Deep in the heart of Shining Rock Wilderness there lies a very large and very elusive waterfall. It appears on some maps but the remoteness of the area means that few people manage to view it close up and in person. Last summer Joe and I caught a fleeting glimpse of it but were under roped and over watered and could not rappel it. Last winter I managed to see it from afar while searching for a train.

A few weeks back Edmund and I succeeded in reaching this waterfall and rappelling it and then descended the rest of the watercourse. It was hard to reach. We tried to go straight to the top of the waterfall by hiking much further up on the mountain before bushwhacking down to the creek but were stymied by impenetrable thickets of briars and rhododendron and ended up reaching the creek at the lower fall where I have been many times before.
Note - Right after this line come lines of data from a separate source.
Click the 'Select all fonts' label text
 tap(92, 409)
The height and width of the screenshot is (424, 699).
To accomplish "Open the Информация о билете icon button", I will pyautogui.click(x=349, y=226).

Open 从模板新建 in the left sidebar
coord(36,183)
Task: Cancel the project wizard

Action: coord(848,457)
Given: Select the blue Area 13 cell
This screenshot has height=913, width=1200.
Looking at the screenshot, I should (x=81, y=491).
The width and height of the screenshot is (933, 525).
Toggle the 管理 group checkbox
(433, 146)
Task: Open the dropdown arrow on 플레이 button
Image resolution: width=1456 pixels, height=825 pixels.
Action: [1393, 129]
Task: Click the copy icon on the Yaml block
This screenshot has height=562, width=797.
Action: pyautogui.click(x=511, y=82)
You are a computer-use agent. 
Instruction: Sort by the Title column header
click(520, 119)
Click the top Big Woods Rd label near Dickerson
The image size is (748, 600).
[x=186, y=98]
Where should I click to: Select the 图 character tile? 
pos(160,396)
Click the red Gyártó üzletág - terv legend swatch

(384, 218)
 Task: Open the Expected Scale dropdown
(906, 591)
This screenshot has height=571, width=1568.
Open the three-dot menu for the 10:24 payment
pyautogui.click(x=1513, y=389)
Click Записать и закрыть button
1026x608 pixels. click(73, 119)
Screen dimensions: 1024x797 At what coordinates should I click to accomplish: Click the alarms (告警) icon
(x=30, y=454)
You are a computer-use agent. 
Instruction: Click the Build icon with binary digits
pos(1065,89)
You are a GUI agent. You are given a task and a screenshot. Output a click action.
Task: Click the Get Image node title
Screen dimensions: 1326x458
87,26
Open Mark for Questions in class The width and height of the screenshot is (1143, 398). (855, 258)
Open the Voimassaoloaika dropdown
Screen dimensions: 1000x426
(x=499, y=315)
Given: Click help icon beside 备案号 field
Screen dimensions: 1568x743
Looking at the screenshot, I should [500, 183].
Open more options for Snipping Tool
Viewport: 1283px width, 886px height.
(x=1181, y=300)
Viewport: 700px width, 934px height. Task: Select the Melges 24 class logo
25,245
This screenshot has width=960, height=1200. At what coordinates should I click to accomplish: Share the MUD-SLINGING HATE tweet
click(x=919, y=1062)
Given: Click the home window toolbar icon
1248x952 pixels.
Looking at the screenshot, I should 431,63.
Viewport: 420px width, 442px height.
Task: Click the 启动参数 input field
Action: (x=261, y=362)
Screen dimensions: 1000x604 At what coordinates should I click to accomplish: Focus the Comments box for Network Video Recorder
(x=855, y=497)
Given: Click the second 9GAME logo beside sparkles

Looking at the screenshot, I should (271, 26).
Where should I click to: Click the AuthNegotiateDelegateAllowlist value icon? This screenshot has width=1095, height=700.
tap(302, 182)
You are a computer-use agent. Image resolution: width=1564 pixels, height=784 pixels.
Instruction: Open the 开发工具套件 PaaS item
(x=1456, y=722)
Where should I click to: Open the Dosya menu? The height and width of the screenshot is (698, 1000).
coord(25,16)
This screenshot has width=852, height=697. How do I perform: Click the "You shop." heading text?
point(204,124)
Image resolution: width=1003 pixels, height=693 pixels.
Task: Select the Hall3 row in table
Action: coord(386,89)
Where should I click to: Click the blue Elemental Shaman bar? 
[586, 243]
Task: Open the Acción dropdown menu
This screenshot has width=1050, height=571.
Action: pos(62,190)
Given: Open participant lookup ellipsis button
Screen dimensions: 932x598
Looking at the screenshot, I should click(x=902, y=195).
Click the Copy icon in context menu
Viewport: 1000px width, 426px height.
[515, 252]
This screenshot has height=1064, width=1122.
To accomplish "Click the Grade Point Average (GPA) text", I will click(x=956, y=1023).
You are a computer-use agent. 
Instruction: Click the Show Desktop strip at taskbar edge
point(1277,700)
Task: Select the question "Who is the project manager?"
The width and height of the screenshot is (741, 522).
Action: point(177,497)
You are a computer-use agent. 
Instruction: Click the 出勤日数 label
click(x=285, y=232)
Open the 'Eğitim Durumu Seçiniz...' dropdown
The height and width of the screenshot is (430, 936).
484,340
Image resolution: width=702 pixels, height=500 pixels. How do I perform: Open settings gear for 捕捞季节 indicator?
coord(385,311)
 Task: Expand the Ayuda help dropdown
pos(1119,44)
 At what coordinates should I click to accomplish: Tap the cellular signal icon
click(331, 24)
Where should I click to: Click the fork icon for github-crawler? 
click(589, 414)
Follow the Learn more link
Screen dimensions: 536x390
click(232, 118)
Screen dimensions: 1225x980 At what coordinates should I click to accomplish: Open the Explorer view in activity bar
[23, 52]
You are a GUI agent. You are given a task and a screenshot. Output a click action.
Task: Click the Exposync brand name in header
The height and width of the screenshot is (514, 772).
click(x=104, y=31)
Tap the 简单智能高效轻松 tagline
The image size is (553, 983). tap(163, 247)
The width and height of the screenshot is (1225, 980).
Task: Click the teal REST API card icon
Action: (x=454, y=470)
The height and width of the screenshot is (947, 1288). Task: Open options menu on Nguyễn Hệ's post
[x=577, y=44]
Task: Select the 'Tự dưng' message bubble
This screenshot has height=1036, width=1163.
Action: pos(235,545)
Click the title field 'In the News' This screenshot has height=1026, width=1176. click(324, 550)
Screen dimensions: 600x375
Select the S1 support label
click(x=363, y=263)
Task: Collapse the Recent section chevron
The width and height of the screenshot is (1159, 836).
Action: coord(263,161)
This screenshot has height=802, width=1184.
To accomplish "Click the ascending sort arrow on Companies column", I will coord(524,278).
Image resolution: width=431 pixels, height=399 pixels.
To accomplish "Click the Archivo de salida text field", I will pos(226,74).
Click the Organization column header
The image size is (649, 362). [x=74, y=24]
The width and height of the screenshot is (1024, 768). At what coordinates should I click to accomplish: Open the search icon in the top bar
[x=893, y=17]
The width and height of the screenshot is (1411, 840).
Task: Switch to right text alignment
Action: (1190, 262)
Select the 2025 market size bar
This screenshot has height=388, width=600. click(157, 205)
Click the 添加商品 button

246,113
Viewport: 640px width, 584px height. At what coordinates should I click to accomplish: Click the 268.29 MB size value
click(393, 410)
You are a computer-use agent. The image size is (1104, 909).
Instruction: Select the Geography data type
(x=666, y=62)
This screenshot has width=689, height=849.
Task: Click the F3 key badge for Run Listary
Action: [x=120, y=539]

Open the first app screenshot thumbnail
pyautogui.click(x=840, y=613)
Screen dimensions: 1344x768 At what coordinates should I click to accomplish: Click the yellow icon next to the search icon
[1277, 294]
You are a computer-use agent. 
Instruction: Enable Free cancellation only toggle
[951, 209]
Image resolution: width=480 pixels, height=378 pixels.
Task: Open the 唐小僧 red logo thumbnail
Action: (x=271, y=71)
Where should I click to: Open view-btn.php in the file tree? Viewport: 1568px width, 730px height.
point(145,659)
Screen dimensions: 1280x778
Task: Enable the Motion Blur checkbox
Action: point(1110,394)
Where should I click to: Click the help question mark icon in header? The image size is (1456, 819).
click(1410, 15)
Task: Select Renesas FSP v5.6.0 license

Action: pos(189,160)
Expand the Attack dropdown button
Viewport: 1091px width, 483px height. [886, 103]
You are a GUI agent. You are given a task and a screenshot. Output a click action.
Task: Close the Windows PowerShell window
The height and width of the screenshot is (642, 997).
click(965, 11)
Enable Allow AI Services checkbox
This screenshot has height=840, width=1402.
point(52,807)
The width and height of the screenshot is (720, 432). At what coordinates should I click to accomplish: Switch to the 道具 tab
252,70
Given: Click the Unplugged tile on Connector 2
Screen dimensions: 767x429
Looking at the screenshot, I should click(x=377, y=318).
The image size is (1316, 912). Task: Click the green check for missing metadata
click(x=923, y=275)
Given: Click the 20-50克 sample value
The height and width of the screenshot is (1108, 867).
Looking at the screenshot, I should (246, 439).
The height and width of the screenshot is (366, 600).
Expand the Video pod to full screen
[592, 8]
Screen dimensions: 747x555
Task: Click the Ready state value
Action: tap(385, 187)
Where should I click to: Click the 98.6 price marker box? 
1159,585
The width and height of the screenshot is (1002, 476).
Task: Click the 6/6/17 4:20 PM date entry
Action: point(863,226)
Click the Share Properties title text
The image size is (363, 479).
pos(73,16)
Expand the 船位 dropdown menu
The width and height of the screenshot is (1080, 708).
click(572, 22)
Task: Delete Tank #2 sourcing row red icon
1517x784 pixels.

From there we worked our way up the creek, stopping for a little Tenkara fishing along the way, in search of the giant, hidden waterfall. Just when we had resigned to give up the search and turn around there it was shining like a beacon.

The rappel itself required every inch of the 200' rope we had brought for the job but wasn't overly challenging. Instead of technical difficulty this trip was all about the splendid beauty of true wilderness. Standing atop the precipice looking out over the lush green expanse of nothing but mountains and it was all worth it. Halfway down the waterfall I paused to soak in the miraculous splendor of it all and  took comfort in that we still have such wild places where our souls can be nourished and replenished.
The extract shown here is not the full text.